Everything But the Girl
Fuse
Album · Pop · 2023
„Fuse“ lediglich als das erste Album von Everything But the Girl seit 24 Jahren zu bezeichnen, würde all das schmälern, womit das Ehepaar Ben Watt und Tracey Thorn seitdem beschäftigt war – darunter sieben Soloalben, drei Kinder, fünf Memoiren und drei Plattenfirmen. „Bis zur Pandemie gingen wir ziemlich getrennte Wege“, sagt Watt gegenüber Apple Music. „Als sich die Dinge wieder normalisierten, merkten wir beide, dass uns die ganze Erfahrung sehr verändert hatte, und wir fragten uns, ob eine Veränderung und eine neue Richtung eine gute Idee sein könnten.“
Doch so sehr das Projekt für Watt und Thorn auch eine persönliche Veränderung darstellte, ihre Musik war schon immer einerseits zeitgemäß, andererseits auch etwas außerhalb ihrer Zeit.

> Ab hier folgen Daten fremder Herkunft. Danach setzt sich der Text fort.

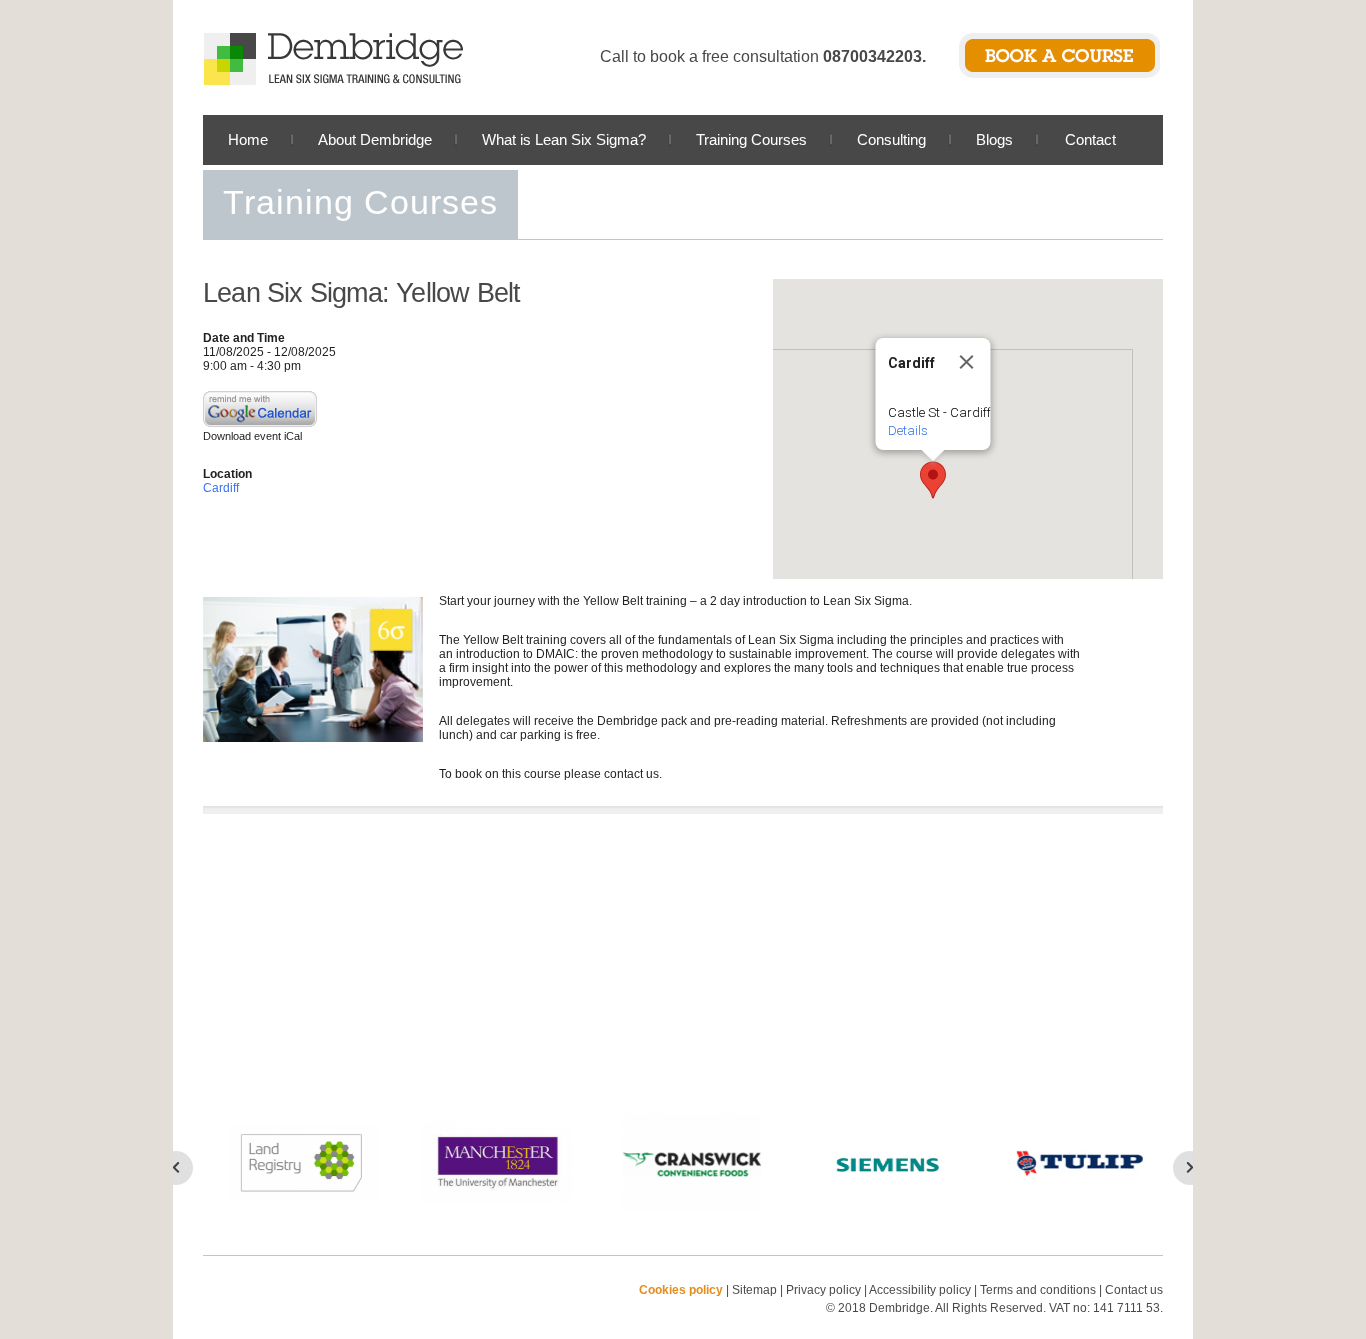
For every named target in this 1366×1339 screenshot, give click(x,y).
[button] (933, 480)
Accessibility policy (920, 1290)
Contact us (1134, 1290)
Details (908, 430)
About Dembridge (375, 139)
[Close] (967, 362)
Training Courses (751, 139)
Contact (1090, 139)
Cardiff (221, 488)
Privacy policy (825, 1290)
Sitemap (754, 1290)
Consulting (891, 139)
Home (248, 139)
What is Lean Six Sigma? (564, 139)
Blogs (994, 139)
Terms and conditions (1038, 1290)
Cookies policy (681, 1290)
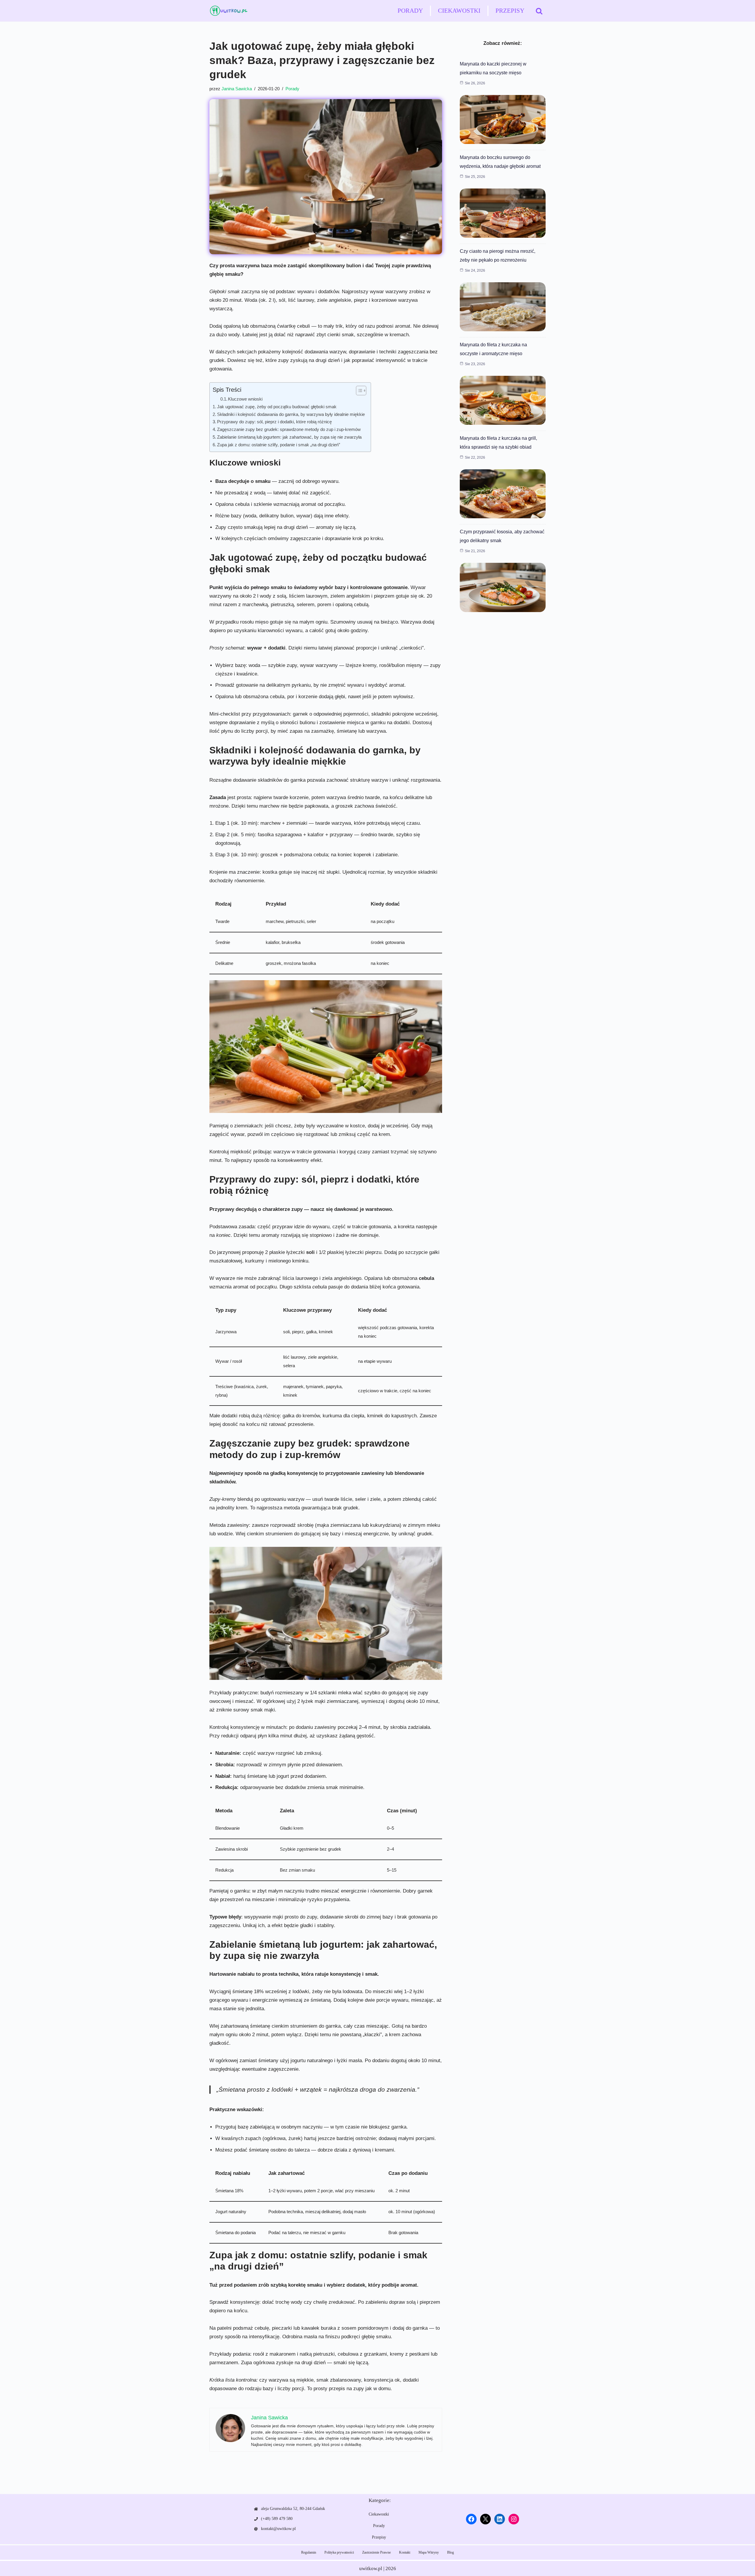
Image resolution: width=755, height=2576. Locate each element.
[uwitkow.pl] (228, 10)
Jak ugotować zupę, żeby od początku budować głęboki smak (277, 406)
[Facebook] (471, 2519)
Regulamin (308, 2552)
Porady (410, 10)
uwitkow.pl (370, 2568)
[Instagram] (513, 2519)
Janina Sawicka (236, 88)
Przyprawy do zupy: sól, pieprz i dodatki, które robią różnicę (274, 421)
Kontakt (404, 2552)
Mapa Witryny (428, 2552)
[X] (485, 2519)
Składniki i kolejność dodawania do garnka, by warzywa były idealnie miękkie (291, 414)
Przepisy (509, 10)
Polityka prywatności (339, 2552)
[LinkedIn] (499, 2519)
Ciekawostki (459, 10)
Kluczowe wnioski (245, 399)
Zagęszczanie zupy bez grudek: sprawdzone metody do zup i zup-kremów (289, 429)
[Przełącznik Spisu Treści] (358, 391)
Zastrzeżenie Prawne (376, 2552)
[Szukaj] (539, 10)
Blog (450, 2552)
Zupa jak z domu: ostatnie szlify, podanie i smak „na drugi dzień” (278, 444)
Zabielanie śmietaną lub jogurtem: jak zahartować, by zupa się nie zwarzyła (289, 437)
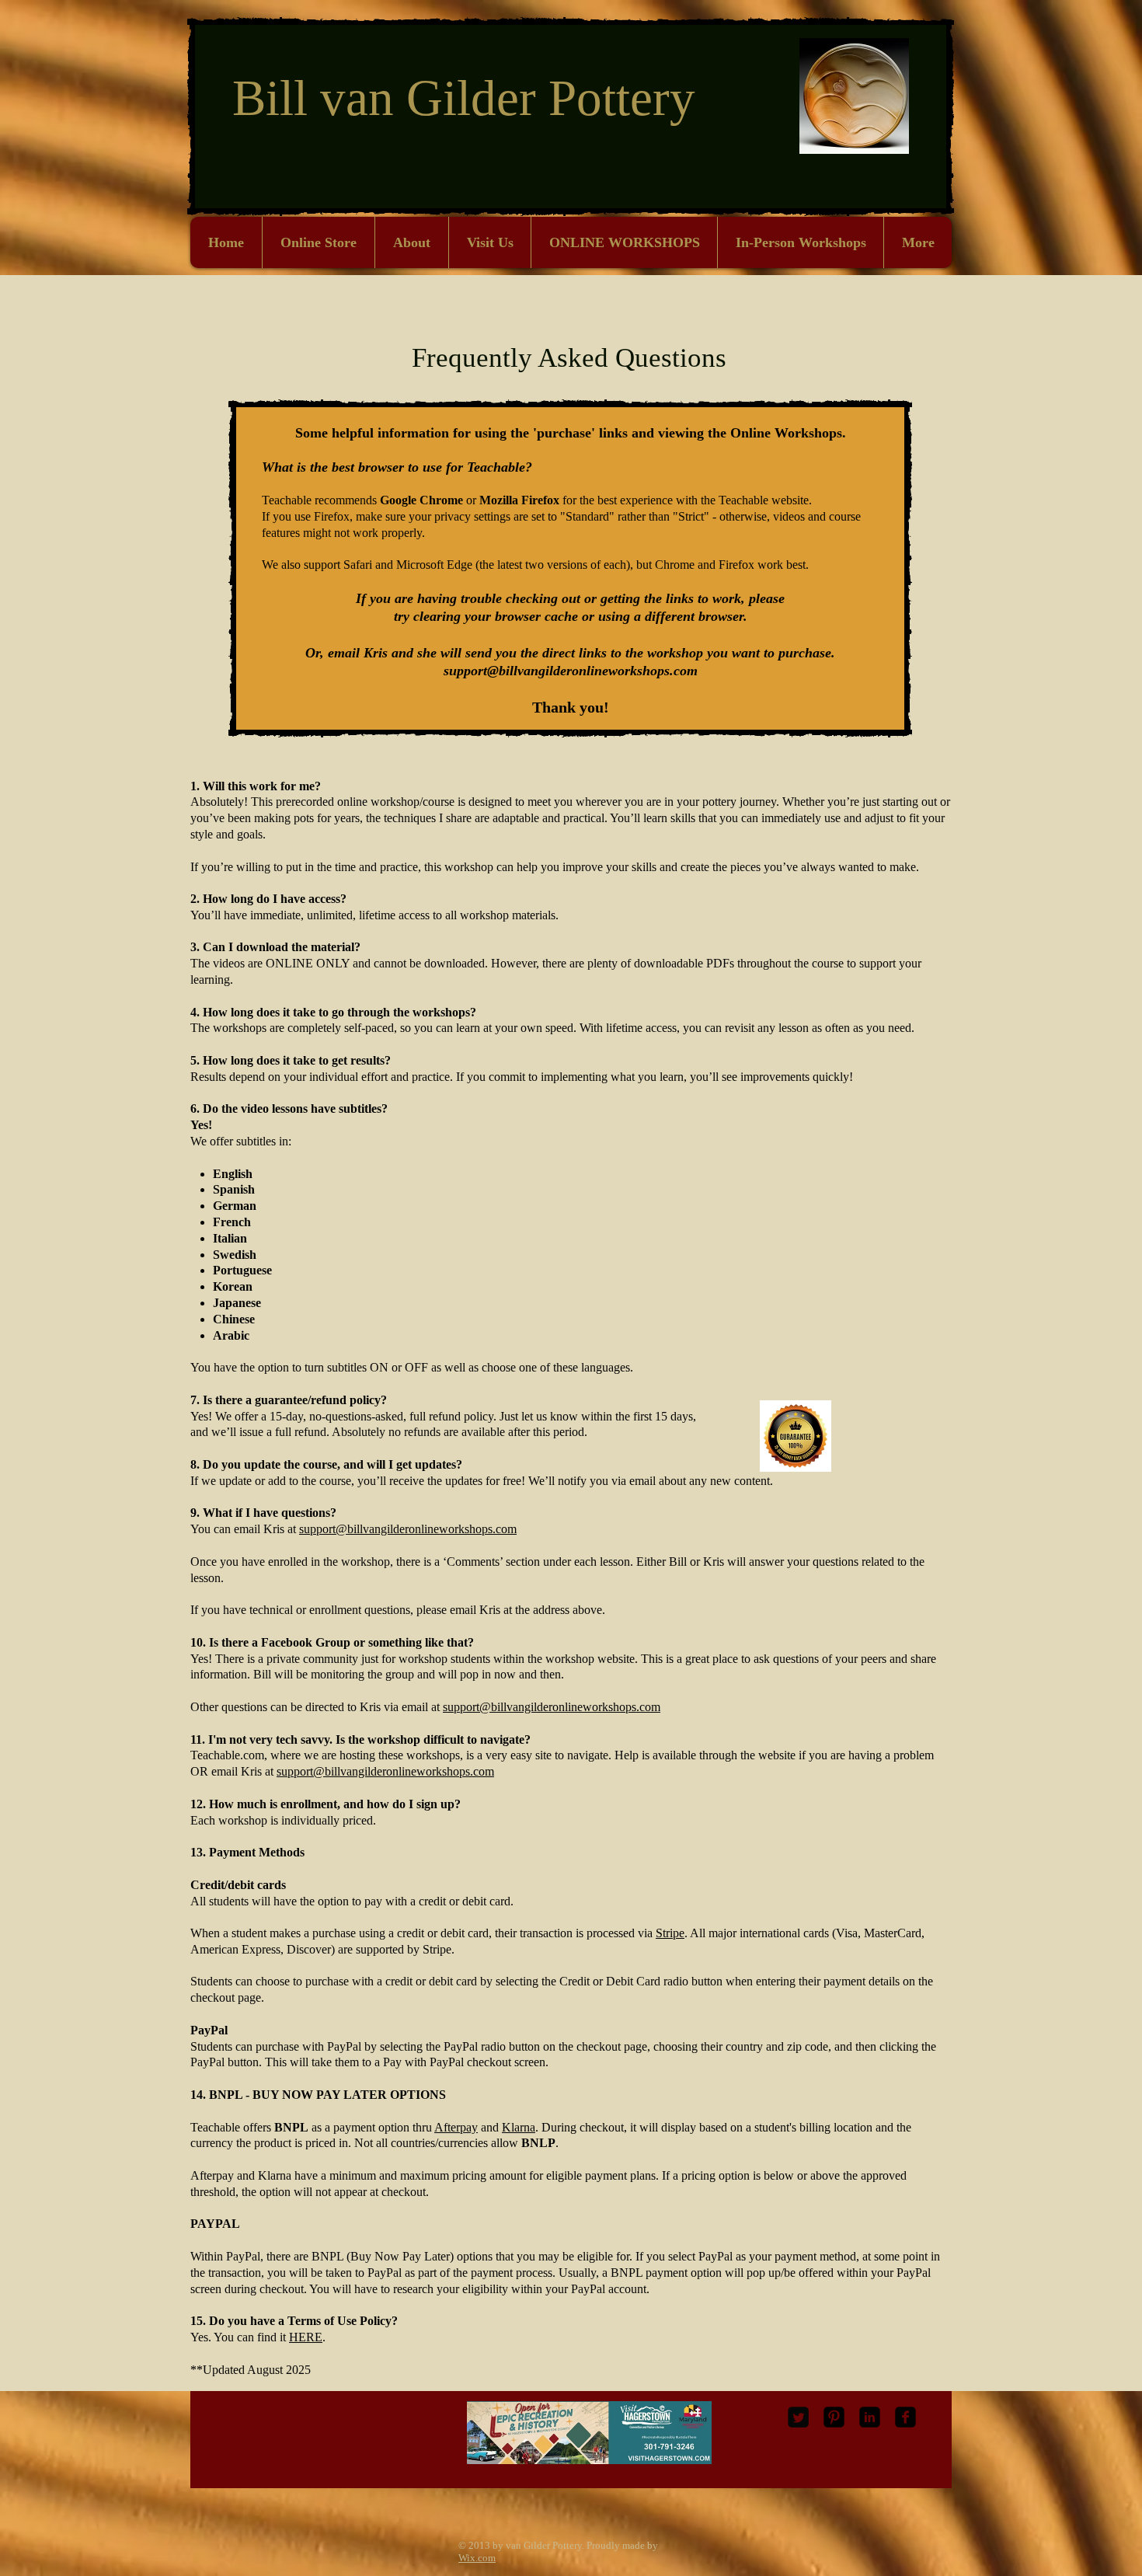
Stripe (670, 1933)
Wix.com (477, 2558)
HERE (305, 2337)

Und genau darum fühlt sich „Fuse“ so einzigartig an – wie alles andere, das sie bisher gemacht haben. Manche Tracks tragen deutliche Spuren der 2020er-Jahre, sei es der 2-Step-Beat von „Nothing Left To Lose“ oder Thorns Duett mit ihrem unheimlichen Auto-Tune-Ich auf „When You Mess Up“. Andere wiederum – etwa die stille Verzweiflung in „Run A Red Light“ oder das ausgelassene „No One Knows We’re Dancing“ – greifen auf die gleichen schrägen Raffinessen zurück, die ihre Musik schon vor der Entdeckung der Drumcomputer prägten. „Wir hatten mehr Zeit für uns und mehr Zeit füreinander“, sagt Watt über ihr erstes gemeinsames Album seit dem 1999 erschienenen Album „Temperamental“. „Tracey sagte einfach: ‚Vielleicht ist jetzt die Zeit dafür – wenn nicht jetzt, wann dann?‘ Als wir anfingen – nach den ersten zaghaften Schritten –, merkten wir, dass wir noch so viel gemeinsam hatten. Eine gemeinsame Sprache. Die Liebe zur Reduziertheit, zu direkten Emotionen und zum Raum.“ Hier sprechen Watt und Thorn über das Album, Track für Track.
„Nothing Left To Lose“
Tracey Thorn (TT): Das war der letzte Song, den wir geschrieben und aufgenommen haben. Ich glaube, wir konnten ihn erst machen, als wir unser Selbstvertrauen wiedergefunden hatten. Wir waren begeistert von den Tracks, die wir schon fertig hatten, und dachten, wir bräuchten nur noch einen, um das Ganze abzurunden. Als Ben den Backing-Track zusammenstellte, mit diesem Beat und dem schweren Tremolo-Bass und viel Platz für meine Stimme, fühlte es sich wie eine Anspielung auf unsere Vergangenheit an, nur frischer. Es war so atmosphärisch und inspirierte mich zu diesem echt rohen, von Herzen kommenden Text.
„Run A Red Light“
Ben Watt (BW): Wir waren gerade dabei, ein paar Songs aufzunehmen, als ich Tracey eines Abends einige Songs vorspielte, die ich vor ein paar Jahren als Demo aufgenommen hatte. Dieser war einer davon, und Tracey hat ihn sofort ausgewählt und gesagt: „Das ist ein toller Song, den muss ich singen dürfen.“ Die Zeile mit „run a red light“ („bei Rot fahren“) kam nur einmal vor, als Coda am Ende. Stattdessen haben wir ihn in den Refrain verwandelt und die Zeilen gemeinsam gesungen, wobei meine Stimme stark mit Auto-Tune abgemischt wurde, was Mark Ronson als „sad robot“ („traurigen Roboter“) bezeichnet. Der Text ist ein Porträt des Typs, den ich während meiner Zeit als DJ oft am Ende der Nacht getroffen habe, der denkt, dass er nur eine Pause braucht und alles verändern kann.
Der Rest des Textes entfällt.